Published on:

Dosing errors prompt updated morphine label

MedPage Today recently reported a change in labeling on a newer morphine product due to serious medication dosing errors. The Food and Drug Administration (FDA) and the maker of a highly potent oral morphine sulfate solution have warned healthcare professionals of potential accidental overdosing issues and have updated drug labeling in order to minimize potential patient risk. Accidental overdosing of the morphine solution resulted in serious adverse events and wrongful deaths. In most of these cases, morphine sulfate oral solutions ordered in milligrams were mistakenly interchanged for milliliters of the product.
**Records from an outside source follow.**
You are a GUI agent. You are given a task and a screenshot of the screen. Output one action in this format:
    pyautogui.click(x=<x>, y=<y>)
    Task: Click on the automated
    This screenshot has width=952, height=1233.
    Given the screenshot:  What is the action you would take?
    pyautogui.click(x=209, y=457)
Before the FDA and manufacturer-precipitated labeling change, the company had marketed a morphine sulfate oral solution with the strength expressed as 20 mg/mL, using a container label and carton labeling that had brown lettering on white background. The new labeling is intended to reduce the risk of medication dosing errors. The updated labeling includes: a box warning that specifies when the product should be used, a dose strength that deemphasizes the concentration and minimizes confusion over the ratio, a bright yellow background to distinguish the higher-strength morphine solution, a white-lettered-on-red-background name, strength, and concentration, and a reminder for pharmacists to include a medication guide with prescriptions of the drug. A warning letter issued by the pharmaceutical company also included prescribing instructions for healthcare professions, which emphasizes the updates. The FDA approved the high-concentration morphine last year in January 2010 for patients with moderate-to-severe acute and chronic pain and for patients in end-of-life care. Hopefully, the dosing errors decrease with the updated morphine labeling.